Work item: Each line in these records that contains "will" counts once. Give the number only.

=-=-=-=-=

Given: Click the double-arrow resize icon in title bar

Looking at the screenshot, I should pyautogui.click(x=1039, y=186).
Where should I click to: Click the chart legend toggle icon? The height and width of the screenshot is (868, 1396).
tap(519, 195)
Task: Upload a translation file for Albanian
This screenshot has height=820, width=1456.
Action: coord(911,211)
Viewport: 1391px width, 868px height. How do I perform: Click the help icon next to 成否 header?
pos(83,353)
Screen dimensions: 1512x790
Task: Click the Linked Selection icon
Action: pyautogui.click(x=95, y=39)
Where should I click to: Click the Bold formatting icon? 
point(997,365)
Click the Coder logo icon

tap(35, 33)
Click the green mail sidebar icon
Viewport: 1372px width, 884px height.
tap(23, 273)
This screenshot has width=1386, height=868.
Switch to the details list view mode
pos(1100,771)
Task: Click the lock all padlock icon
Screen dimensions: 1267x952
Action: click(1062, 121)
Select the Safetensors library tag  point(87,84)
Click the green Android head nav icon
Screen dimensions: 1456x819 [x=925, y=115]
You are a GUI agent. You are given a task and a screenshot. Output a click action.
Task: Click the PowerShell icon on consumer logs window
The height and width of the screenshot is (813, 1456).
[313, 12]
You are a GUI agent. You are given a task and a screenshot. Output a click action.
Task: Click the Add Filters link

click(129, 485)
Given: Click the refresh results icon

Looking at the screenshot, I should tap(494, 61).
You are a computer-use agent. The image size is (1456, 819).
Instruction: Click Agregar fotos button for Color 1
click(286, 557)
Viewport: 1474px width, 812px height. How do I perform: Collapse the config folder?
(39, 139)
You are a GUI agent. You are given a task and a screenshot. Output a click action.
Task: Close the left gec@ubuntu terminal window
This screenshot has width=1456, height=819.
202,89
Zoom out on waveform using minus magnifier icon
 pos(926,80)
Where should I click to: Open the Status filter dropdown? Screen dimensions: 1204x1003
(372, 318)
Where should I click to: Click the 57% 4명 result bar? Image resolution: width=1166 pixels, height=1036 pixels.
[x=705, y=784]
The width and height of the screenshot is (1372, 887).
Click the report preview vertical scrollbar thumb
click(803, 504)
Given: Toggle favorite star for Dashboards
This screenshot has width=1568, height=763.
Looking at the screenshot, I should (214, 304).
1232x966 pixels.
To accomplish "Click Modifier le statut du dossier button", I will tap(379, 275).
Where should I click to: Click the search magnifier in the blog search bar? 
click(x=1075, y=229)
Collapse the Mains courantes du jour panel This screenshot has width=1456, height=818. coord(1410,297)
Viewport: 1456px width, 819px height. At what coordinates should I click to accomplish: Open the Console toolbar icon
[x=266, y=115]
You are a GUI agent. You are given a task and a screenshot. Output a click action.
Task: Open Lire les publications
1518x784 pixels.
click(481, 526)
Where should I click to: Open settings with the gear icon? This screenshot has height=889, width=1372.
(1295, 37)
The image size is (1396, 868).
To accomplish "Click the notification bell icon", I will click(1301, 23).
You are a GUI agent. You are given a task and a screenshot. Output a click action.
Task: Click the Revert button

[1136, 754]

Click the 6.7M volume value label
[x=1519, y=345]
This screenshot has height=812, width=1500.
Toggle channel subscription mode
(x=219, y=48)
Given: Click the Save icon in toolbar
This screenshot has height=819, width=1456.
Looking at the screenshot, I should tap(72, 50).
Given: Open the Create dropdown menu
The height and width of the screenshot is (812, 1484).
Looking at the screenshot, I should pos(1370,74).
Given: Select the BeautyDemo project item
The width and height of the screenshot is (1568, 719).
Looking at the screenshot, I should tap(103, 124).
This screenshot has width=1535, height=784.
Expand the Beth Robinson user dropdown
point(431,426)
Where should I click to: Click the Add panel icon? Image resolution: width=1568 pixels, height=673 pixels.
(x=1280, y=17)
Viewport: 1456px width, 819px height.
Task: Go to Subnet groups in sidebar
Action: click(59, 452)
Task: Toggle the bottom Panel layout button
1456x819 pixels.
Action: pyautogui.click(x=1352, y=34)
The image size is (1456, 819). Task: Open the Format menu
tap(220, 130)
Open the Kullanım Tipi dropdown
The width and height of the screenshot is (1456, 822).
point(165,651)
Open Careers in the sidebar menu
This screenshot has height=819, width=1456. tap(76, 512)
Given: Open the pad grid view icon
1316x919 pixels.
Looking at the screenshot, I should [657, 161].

=-=-=-=-=

Output of the exercise: 2